EXTRACTED MATERIAL
*****

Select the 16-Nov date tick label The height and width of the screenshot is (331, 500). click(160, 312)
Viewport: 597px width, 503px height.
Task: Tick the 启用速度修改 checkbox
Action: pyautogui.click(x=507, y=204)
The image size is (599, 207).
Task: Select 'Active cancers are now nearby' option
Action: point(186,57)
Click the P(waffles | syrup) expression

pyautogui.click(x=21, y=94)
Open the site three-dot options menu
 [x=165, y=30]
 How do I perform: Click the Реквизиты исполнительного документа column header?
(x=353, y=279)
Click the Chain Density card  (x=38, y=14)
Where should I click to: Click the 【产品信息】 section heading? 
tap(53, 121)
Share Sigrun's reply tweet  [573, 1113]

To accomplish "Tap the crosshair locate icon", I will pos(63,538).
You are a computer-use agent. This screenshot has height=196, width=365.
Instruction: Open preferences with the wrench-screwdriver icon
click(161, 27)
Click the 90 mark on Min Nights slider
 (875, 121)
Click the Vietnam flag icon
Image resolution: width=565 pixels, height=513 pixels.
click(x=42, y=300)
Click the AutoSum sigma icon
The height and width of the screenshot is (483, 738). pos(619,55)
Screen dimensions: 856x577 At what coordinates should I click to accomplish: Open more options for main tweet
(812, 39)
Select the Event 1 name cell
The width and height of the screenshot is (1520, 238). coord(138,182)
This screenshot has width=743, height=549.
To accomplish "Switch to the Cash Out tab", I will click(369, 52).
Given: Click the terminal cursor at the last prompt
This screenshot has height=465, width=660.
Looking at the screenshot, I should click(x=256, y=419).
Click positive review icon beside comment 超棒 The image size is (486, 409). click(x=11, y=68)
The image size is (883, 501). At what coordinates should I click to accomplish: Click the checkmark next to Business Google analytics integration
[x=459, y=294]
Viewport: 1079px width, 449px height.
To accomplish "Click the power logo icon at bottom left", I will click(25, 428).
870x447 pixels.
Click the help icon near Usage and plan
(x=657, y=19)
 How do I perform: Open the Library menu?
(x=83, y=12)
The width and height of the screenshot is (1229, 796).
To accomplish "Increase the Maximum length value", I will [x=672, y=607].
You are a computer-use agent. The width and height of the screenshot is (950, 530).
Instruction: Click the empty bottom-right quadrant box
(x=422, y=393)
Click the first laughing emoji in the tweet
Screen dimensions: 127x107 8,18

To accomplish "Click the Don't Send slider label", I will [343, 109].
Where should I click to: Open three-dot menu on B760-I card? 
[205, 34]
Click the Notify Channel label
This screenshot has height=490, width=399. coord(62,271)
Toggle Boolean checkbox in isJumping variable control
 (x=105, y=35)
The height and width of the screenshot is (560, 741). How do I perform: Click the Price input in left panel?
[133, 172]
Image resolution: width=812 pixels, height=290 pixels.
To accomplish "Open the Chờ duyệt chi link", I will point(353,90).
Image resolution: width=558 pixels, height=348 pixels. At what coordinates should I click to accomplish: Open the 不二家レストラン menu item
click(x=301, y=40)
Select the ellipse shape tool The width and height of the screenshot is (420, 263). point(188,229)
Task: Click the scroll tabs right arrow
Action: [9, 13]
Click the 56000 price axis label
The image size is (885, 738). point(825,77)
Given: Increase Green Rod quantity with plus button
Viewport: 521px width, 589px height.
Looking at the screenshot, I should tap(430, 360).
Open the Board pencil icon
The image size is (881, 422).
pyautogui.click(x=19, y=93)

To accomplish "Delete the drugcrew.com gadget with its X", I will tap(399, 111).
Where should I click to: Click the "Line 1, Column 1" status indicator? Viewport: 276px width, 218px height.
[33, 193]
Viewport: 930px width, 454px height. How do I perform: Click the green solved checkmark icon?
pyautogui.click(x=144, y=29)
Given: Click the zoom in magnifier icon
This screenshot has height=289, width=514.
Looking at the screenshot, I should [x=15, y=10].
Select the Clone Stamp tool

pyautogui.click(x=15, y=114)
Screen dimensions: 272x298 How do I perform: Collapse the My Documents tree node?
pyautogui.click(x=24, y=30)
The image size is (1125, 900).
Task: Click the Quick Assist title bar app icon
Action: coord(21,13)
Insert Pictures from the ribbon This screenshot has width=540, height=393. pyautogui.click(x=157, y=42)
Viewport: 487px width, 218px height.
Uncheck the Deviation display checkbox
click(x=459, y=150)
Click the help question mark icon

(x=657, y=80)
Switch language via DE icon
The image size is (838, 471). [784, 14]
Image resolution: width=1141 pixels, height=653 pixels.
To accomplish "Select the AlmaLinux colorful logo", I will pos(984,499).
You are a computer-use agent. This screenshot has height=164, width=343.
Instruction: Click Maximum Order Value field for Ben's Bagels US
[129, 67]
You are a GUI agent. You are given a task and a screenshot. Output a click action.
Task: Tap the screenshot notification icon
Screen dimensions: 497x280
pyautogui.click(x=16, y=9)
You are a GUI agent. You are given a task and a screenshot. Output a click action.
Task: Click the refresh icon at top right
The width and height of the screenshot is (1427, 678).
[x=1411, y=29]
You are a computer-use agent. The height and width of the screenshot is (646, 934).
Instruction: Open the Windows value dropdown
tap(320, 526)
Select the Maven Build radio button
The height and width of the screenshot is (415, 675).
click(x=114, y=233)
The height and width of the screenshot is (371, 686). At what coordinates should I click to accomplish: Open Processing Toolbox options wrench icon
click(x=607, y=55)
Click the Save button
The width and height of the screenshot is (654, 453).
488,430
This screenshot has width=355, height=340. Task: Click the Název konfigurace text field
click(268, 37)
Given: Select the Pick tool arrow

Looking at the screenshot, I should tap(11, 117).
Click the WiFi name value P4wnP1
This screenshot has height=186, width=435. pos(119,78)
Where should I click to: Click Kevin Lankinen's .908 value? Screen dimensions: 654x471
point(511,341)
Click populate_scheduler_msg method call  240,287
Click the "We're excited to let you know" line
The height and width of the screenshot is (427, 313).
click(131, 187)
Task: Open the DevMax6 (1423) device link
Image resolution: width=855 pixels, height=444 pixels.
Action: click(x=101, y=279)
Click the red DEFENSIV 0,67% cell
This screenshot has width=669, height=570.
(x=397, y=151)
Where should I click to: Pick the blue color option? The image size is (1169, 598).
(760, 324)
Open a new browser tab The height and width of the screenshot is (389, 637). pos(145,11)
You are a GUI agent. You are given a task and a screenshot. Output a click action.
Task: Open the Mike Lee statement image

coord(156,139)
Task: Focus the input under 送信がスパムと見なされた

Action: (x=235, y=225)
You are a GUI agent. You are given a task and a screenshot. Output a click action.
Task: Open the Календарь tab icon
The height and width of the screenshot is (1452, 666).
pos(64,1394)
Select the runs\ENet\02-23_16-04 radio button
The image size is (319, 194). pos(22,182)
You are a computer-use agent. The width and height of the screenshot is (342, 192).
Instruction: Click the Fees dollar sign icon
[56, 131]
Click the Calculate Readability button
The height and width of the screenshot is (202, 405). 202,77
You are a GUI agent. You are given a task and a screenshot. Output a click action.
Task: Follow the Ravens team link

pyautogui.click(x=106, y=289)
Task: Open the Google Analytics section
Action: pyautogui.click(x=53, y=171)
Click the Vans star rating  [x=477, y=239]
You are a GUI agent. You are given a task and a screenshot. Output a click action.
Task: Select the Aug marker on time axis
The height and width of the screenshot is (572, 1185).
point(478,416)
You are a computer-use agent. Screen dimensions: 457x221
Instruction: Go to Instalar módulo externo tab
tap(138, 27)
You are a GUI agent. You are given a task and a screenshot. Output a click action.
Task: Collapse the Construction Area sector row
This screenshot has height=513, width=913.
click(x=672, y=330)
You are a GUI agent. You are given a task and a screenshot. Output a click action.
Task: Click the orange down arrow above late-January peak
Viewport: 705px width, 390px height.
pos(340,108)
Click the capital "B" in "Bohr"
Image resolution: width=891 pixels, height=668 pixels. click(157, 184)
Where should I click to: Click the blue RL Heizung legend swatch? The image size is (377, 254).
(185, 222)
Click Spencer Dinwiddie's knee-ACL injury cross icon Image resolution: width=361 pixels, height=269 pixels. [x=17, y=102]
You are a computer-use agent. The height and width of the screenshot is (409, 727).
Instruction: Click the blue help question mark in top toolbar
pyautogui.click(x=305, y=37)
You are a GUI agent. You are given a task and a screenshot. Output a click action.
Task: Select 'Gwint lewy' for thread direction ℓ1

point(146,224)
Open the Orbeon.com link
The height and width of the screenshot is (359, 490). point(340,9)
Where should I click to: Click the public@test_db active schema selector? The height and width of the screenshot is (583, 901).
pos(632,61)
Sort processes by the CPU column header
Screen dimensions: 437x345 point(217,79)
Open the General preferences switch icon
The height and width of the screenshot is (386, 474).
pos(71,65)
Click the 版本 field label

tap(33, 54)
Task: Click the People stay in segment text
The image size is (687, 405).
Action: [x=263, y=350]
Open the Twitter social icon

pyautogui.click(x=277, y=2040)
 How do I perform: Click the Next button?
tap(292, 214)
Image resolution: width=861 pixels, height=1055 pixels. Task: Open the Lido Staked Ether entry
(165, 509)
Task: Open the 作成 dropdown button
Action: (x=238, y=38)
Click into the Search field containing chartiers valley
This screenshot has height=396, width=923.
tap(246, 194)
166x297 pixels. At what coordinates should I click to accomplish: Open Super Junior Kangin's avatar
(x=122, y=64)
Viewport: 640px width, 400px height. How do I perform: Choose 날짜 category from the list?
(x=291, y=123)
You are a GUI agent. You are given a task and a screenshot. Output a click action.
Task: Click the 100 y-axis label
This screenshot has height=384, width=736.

*****

PROBLEM TO SOLVE
Scan the material and collect every line that contains "logo".

THE COMPLETED TASK
To accomplish "Click the power logo icon at bottom left", I will click(25, 428).
To accomplish "Select the AlmaLinux colorful logo", I will pos(984,499).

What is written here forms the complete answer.